February 7, 2018 / 4:51 PM / a month ago

Italy's Berlusconi suggests amnesty for 'necessary' illegal building

ROME (Reuters) - Italian center-right leader Silvio Berlusconi said on Wednesday he may introduce an amnesty on some illegal construction if his coalition takes power at a national election on March 4.

Keen to avoid taxes and red tape, housebuilders in Italy have long sidestepped regulations, putting up housing that sometimes does not resist the country’s frequent earthquakes and landslides, and clogging picturesque locations.

Berlusconi, who backed pardons for some unlawful building during four previous stints as prime minister, said that such a measure could help cover the costs of his flagship plan for a flat tax.

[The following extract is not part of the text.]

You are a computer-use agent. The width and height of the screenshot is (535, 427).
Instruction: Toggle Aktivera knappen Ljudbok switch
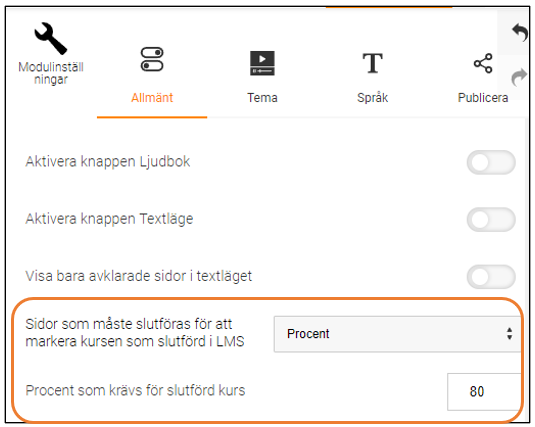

“I say yes only if the requirement that it was necessary (to build illegally) is strictly applied,” said Berlusconi, whose coalition is tipped to get the most votes but fall short of an absolute majority.

A fifth of the houses built in Italy in 2015 were illegal, according to statistics office ISTAT, a situation that is sometimes blamed on inadequate housing policy.

“Really, we need to change the rules. A person building a house or opening a restaurant or business should not have to wait years for authorizations and licenses any more,” he said.

FILE PHOTO: Italy's former Prime Minister Silvio Berlusconi during the taping of the television talk show "Porta a Porta" (Door to Door) in Rome, Italy January 11, 2018. REUTERS/Remo Casilli/File Photo

People should take responsibility for following the rules, and be given time to bring their activities into line if irregularities are identified after the fact, he said.

But the 81-year-old’s main ally, Matteo Salvini of the anti-immigrant Northern League, roundly rejected any amnesty, the latest in a string of policy clashes between the two.

“Our land is already too covered with cement, we need to knock down all the illegal buildings,” Salvini said.

In its shared program, the center-right coalition, which also includes the nationalist Brothers of Italy, has agreed to a halt on all outstanding tax litigation and a reprieve for smaller contributors who have financial problems.

Senate President Pietro Grasso, leader of small left-wing group Free and Equal, condemned the idea of forgiving people who flout building rules, comparing it to “when someone who evades taxes is exonerated because taxes are too high”.

“It is truly criminal to build everything on illegality. No more amnesties,” Grasso said.

If the center-right wins enough votes to be called on to form a government, the parties have decided that whoever gets the most votes will name the prime minister. Berlusconi cannot run himself due to a 2013 tax fraud conviction.